You can’t beat a person into balanced brain chemistry.
I related this story as I sat in my doctor’s office, fumbling for the tissues and dabbing my eyes. We’d talked about a slew of health problems that day, but this is the only one that made me cry.
I told him about Mrs. Collins cleaning out my desk. How I was in the gifted and talented program, but my grades were all over the place. There was no pattern or consistency to my achievement. I was called lazy. Everyone was baffled by my inability to achieve. If I had been bouncing off the walls my issues would have been readily apparent, but no one knew what to do a with kid who gazed out the window and only turned in half of her assignments.
I told him about my messy house. My difficulty with traditional employment. How, while I was cooking supper, I would stop in the middle of chopping a carrot and put a couple of dishes in the dishwasher, and throw a few clothing items in the laundry. I’d bump around like a pin-ball, finally back to where I started with the carrot. Trying to make sense in the midst of internal and external chaos.
“There is no doubt in my mind that you have ADD.”
And then more tears. Tears of relief. At that point I wasn’t even thinking about the medication. I was just happy to have my suspicion confirmed by a professional. I’m not lazy, or selfish, or unmotivated. I am OVERWHELMED by the circus in my brain. I am confused when faced with a large task. I am exhausted by the mental gymnastics that barely keep me treading water.
I wish I knew this when I was 7. It could have saved me thirty years of heartbreak. And I do mean heartbreak. For me, and the people I love. My parents, teachers and loved ones watched me flush all my potential down the toilet for years and years. My husband lived in a situation of unpredictable chaos. And I sought hundreds of ways to help myself, but supplements don’t work unless you remember to take them. Routines can’t be established when your brain chemistry is out of whack.
I’ve heard ADD explained this way...your brain is an internet browser, and all the tabs are open. My inability to focus meant that I could barely concentrate on anything unless it was right in front of me. Potlucks, birthdays, anything that required planning sent me into a horror spiral. I’m only finally getting to the point where I feel like I can do simple things, like mail Christmas cards, without breaking down in tears.
My four children provided the perfect cover. My problems started long before I overwhelmed myself with a task that would be daunting for the neurotypical. Perhaps that was my strategy. Surround yourself with chaos and no one can blame you for failure. A great disguise, but no recipe for peace and happiness.
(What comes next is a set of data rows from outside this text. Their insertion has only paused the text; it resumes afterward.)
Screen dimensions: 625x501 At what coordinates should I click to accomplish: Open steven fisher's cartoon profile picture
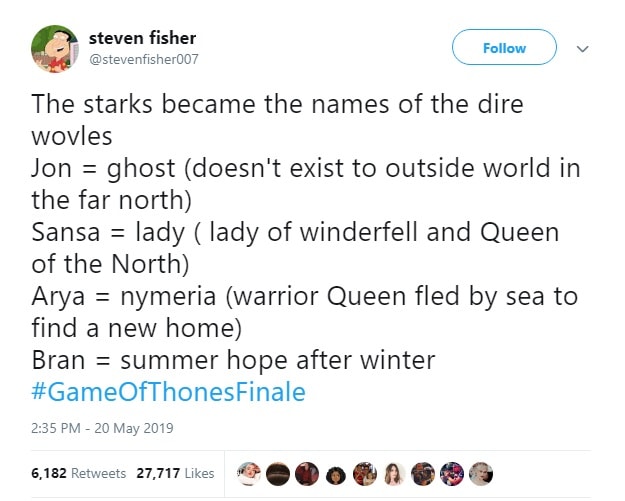click(55, 49)
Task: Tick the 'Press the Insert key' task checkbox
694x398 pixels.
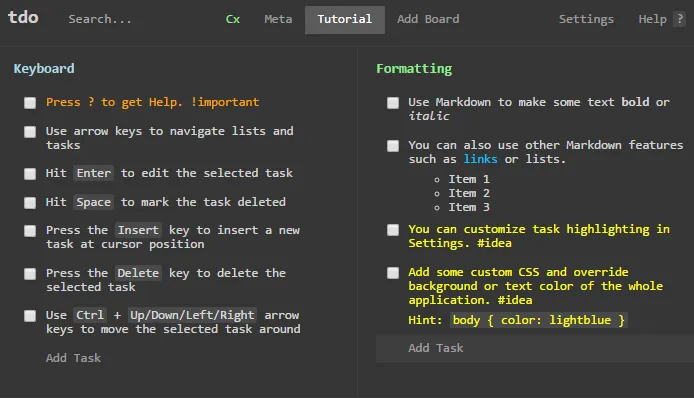Action: point(30,231)
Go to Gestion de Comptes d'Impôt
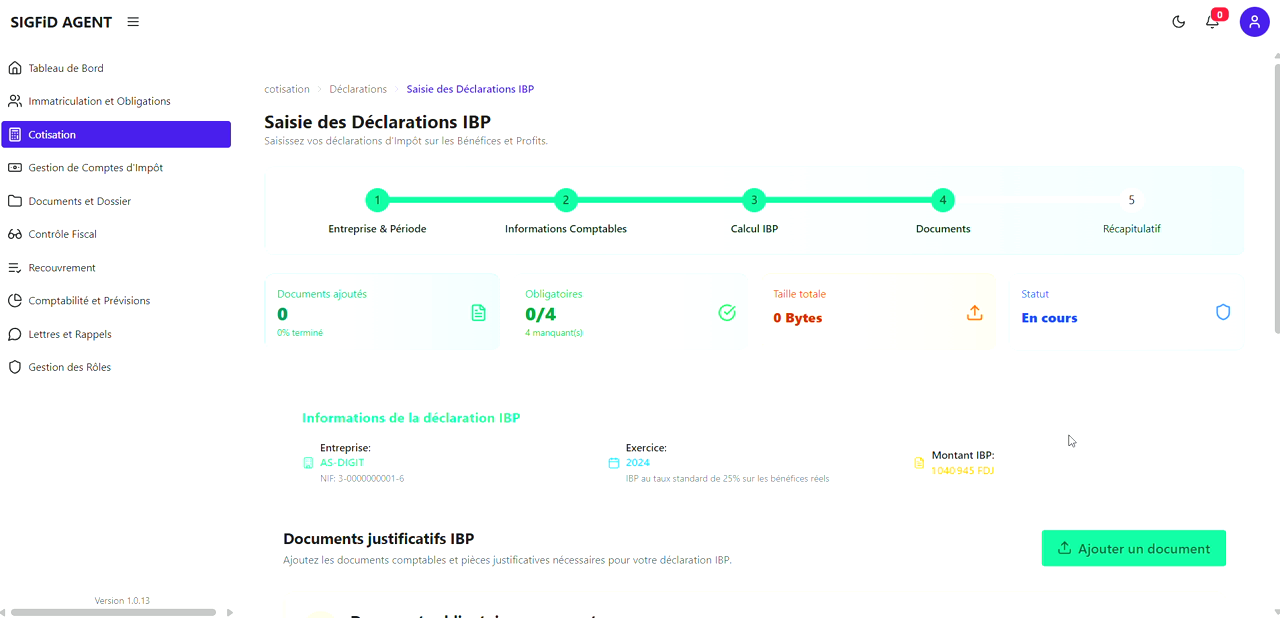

So now I’m on a controlled substance. It’s a strange feeling. But liberating.
The first thing I noticed with the medication was that I felt more patient and calm overall. I have been on medications for depression and anxiety (and indeed I am now) but Adderall did more for me in making me feel calm and focused than anything else. I can walk through the aisles of Sam’s Club with all four of my children and not feel like having a mental breakdown.
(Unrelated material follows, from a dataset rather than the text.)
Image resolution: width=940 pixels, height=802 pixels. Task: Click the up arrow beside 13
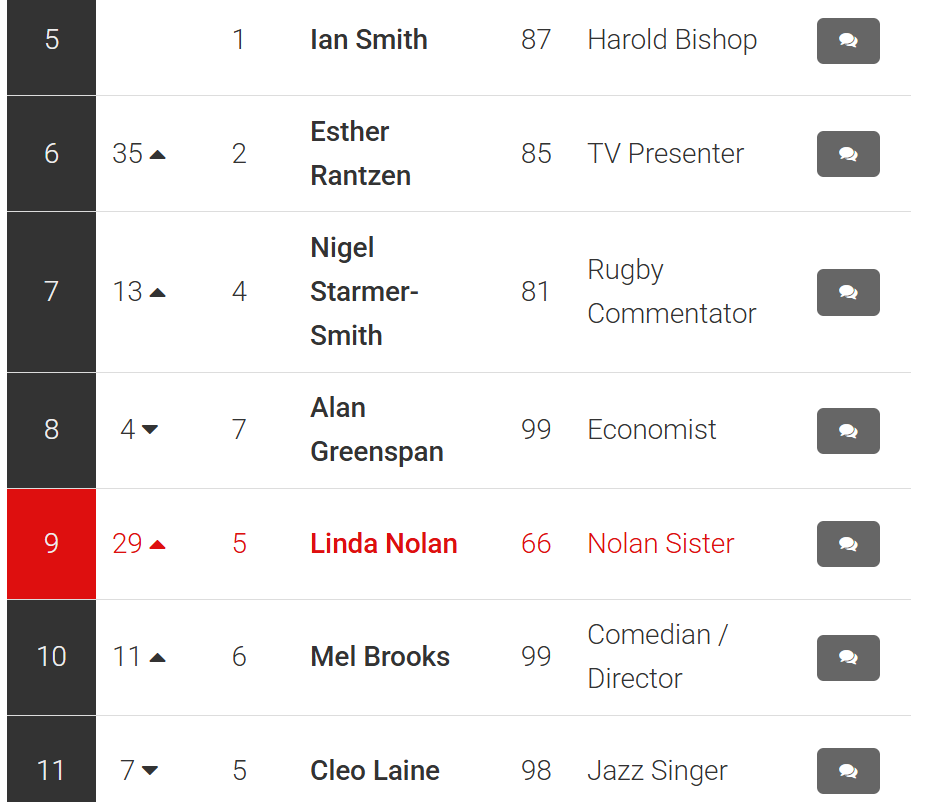click(x=157, y=293)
I took them places all summer long without my head feeling like it was full of rocks. We found our bathing suits and sunscreen and towels. The kids had friends over. The house stayed clean. Not Martha Stewart clean, but normal-dirty. And that is good enough for me.
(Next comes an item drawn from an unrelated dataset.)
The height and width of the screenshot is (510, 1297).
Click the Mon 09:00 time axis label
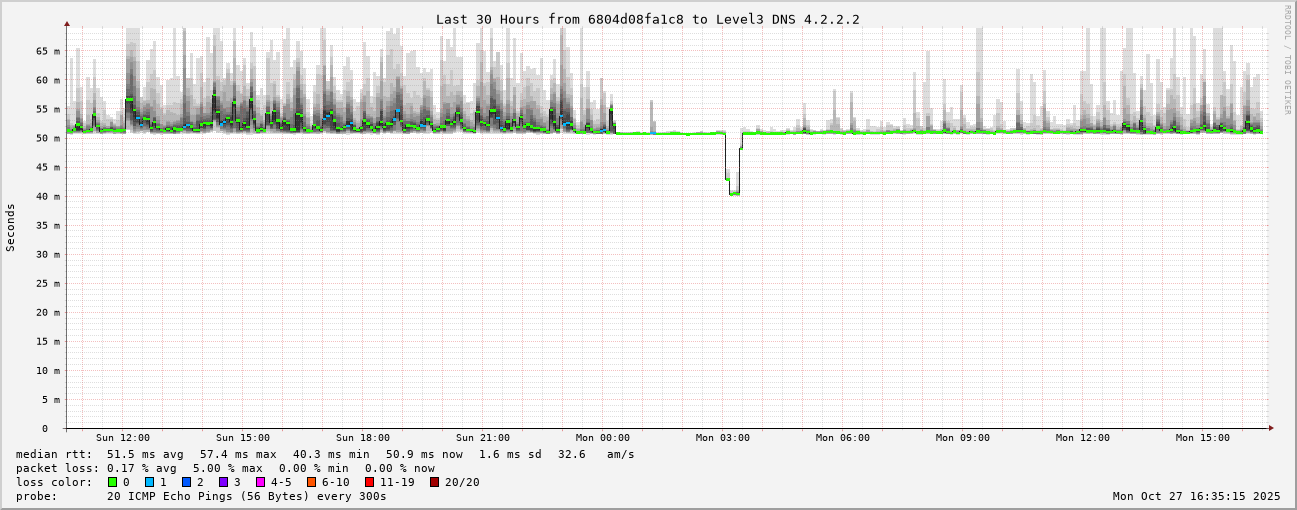coord(963,438)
And now I am finding that instead of being a detraction, my ADD is actually an asset. As a marketing consultant, I can zero in on a campaign and tell you if the information will reach a chaotic brain. Too cluttered, too noisy, not enough clear information. These are things I can spot easily. If your campaign will reach someone like me, then it will reach everyone.
Having ADD is for me, as much a point of my identity as brown eyes or my small stature. And instead of being neutral, it’s almost a point of pride. I love my wild, creative, out of control brain. But I am also happy that I have the tools to make it work for me!